Hatta bu durum bizzat Amerika Birleşik Devletleri Başkanı Trump tarafından da şöyle kabul edildi; “…. 200 yıldır savaşan halklar arasında yeni bir savaşa girmiyoruz. Avrupa’nın kendi DEAŞ tutuklularını geri alma şansı vardı ama bedelini ödemek istemediler, ‘ABD ödesin’ dediler.
Kürtler bizi savaşa dahil etmek için bazılarını (DEAŞ mensuplarını) serbest bırakıyor olabilir. Türkiye ve Avrupa onları kolayca yakalayabilir ama ellerini çabuk tutmalı. Türkiye’ye büyük yaptırımlar geliyor.
İnsanlar gerçekten NATO ülkesi Türkiye ile savaşa gireceğimizi mi düşünüyor? Sonu gelmeyen savaşlar bitecek. Bizi Ortadoğu batağına çekenler şimdi orada kalmamızı en çok isteyenler.”
YENİ PATRON
ABD Başkanı Trump, PKK’nın DEAŞ’lıları serbest bırakarak ABD’yi çatışmaya çekmeye çalıştığını söylerken, “Bizi Ortadoğu bataklığına çekenler şimdi burada kalmamızı istiyor” diye tarif ettiği ise elbette İsrail devleti ve Amerika’daki Yahudi lobileriyle onlarla işbirliği yapan güç odakları olsa gerek.
ABD askerinin Suriye topraklarına gelmesinde etkili olan güçler de bunlardı. Amaç, PKK terör örgütü kontrolünde bir devlet yapılanmasıydı. Her şey Ortadoğu’da tezgahlanan Büyük İsrail projesi içindi.
Nitekim, Türkiye’nin harekatına en çok İsrail ve onun ABD’de etkilediği uzantıları tepki gösterdi. Ama Barış Pınarı Harekatı tüm bu planlara ciddi bir darbe vurdu. PKK kontrolünde bir terör devleti yapılanması fikrinin ABD ordusunda da uzantıları vardı.

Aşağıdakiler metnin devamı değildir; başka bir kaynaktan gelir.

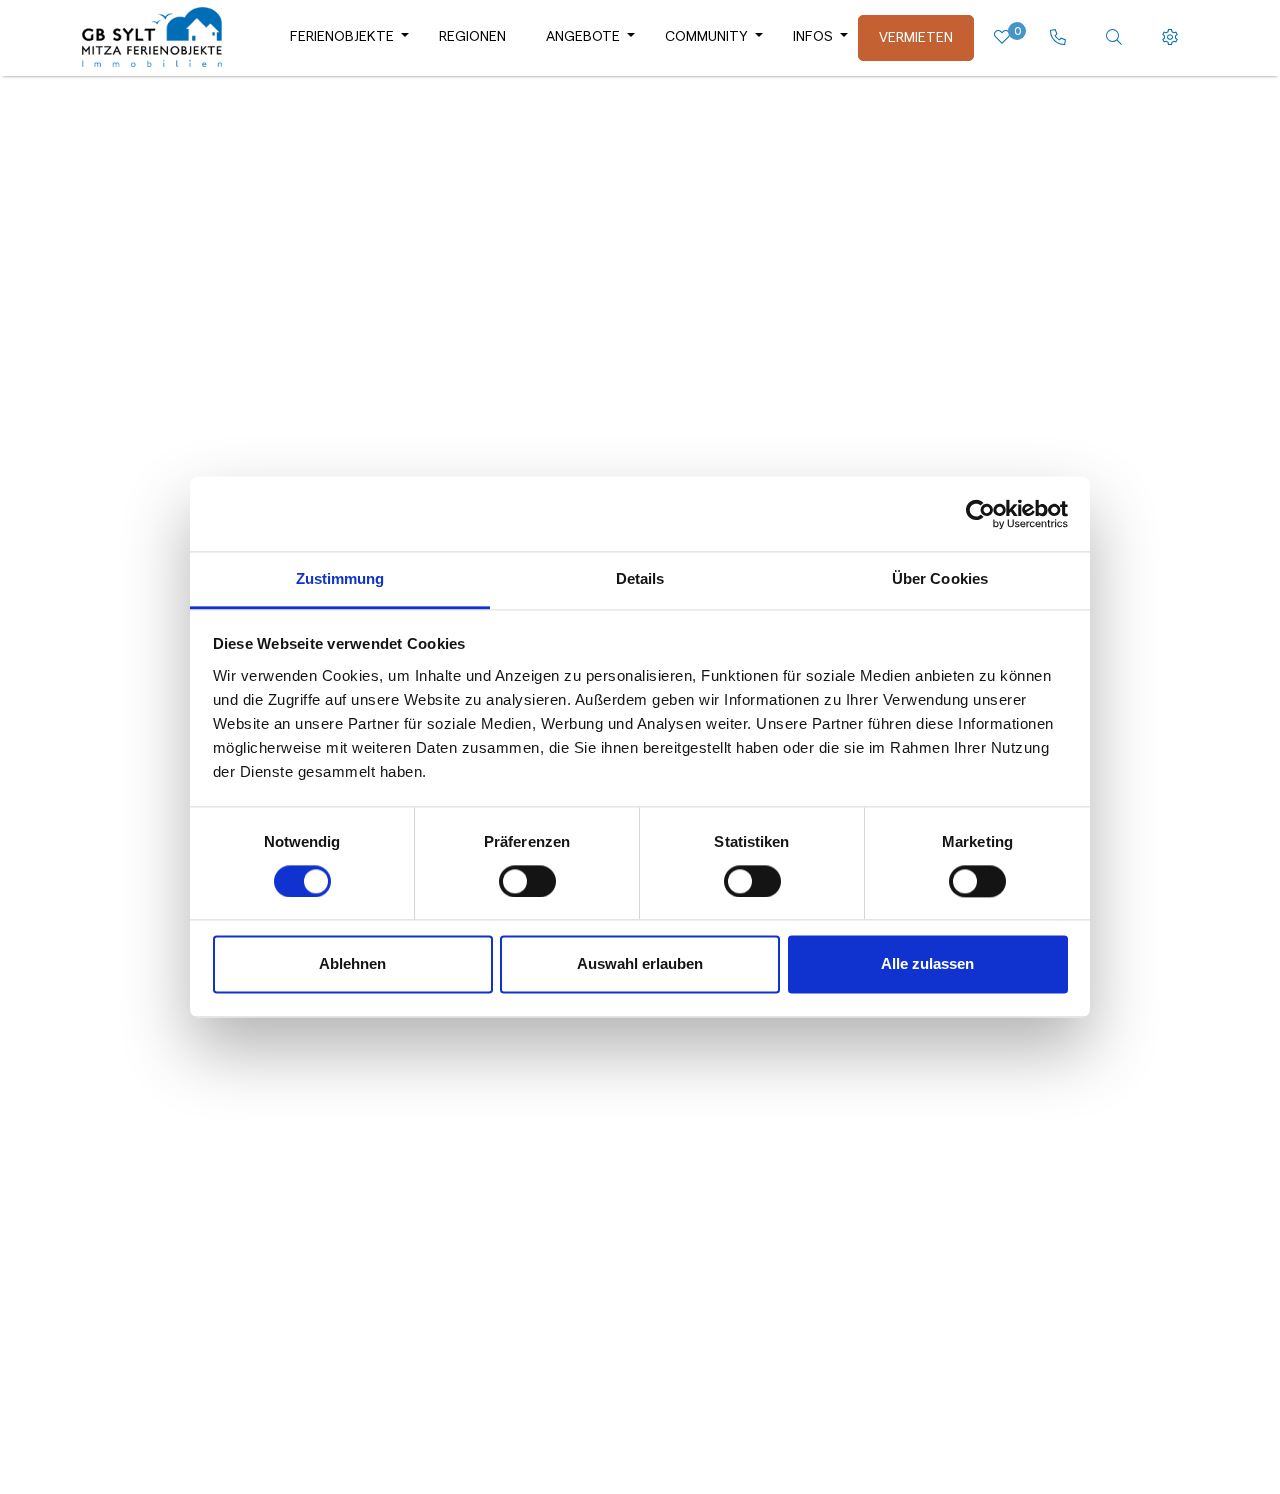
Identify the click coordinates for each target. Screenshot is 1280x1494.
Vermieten (916, 38)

Nitekim ABD’nin Suriye’deki temsilcilerinden McGurk, amacını ve hayal kırıklığını attığı bir tweet ile şöyle paylaştı; “Ortaklarınızı kendi kaderlerine ve merhamet ve de beraberindeki hasım aktörlerin düşüncesiz, plansız bıraktıkları için utanç vericidir.
Dilerim ki eski SDF meslektaşların yeni patronlarını bulmaları konusunda en iyi dileklerde bulunuyorum…” PKK bu kendisini kullandıracağı bir patron bulmakla zorlanmaz. Ama bu yaşanan, teröristle, terörle mücadele edilmeyeceğini tüm dünyaya gösterdi sanırım.